Chondrocranial development in Ascaphus truei was studied by serial sectioning and graphical reconstruction. Nine stages (21–29; 9–18 mm TL) were examined. Mesodermal cells were distinguished from ectomesenchymal (neural crest derived) cells by retained yolk granules. Ectomesenchymal parts of the chondrocranium include the suprarostrals, pila preoptica, anterior trabecula, and palatoquadrate. Mesodermal parts of the chondrocranium include the orbital cartilage, posterior trabecula, parachordal, basiotic lamina, and otic capsule. Development of the palatoquadrate is as follows. The pterygoid process first connects with the trabecula far rostrally; their fusion progresses caudally. The ascending process connects with a mesodermal bar that extends from the orbital cartilage to the otic capsule, and forms the ventral border of the dorsal trigeminal outlet. This bar is the “ascending process” of Ascaphus adults; it is a neurocranial, not palatoquadrate structure. The basal process chondrifies in an ectomesenchymal strand running from the quadrate keel to the postpalatine commissure. Later, the postpalatine commissure and basal process extend anteromedially to contact the floor of the anterior cupula of the otic capsule, creating separate foramina for the palatine and hyomandibular branches of the facial nerve. Based on these data, and on comparison with other frogs and salamanders, the anuran anterior quadratocranial commissure is homologized with the pterygoid process of salamanders, the anuran basal process (=“pseudobasal” or “hyobasal” process) with the basal process of salamanders, and the anuran otic ledge with the basitrabecular process of salamanders. The extensive similarities in palatoquadrate structure and development between frogs and salamanders, and lacking in caecilians, are not phylogenetically informative. Available information on fossil outgroups suggests that some of these similarities are primitive for Lissamphibia, whereas for others the polarity is uncertain. J. Morphol. 231:63-100, 1997. © 1997 Wiley-Liss, Inc.     

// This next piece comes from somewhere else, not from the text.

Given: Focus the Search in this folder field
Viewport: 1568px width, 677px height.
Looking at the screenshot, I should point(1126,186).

Skeletal development in Xenopus laevis (Anura: Pipidae).

Postembryonic skeletal development of the pipid frog Xenopus laevis is described from cleared-and-stained whole-mount specimens and sectioned material representing Nieuwkoop and Faber developmental Stages 46-65, plus postmetamorphic individuals up to 6 months old. An assessment of variation of skeletogenesis within a single population of larvae and comparison with earlier studies revealed that the timing, but not the sequence, of skeletal development in X. laevis is more variable than previously reported and poorly correlated with the development of external morphology. Examination of chondrocranial development indicates that the rostral cartilages of X. laevis are homologous with the suprarostral cartilages of non-pipoid anurans, and suggests that the peculiar chondrocranium of this taxon is derived from a more generalized pattern typical of non-pipoid frogs. Derived features of skeletal development not previously reported for X. laevis include 1) bipartite formation of the palatoquadrate; 2) precocious formation of the adult mandible; 3) origin of the angulosplenial from two centers of ossification; 4) complete erosion of the orbital cartilage during the later stages of metamorphosis; 5) development of the sphenethmoid as a membrane, rather than an endochondral bone; and 6) a pattern of timing of ossification that more closely coincides with that of the pelobatid frog Spea than that recorded for neobatrachian species.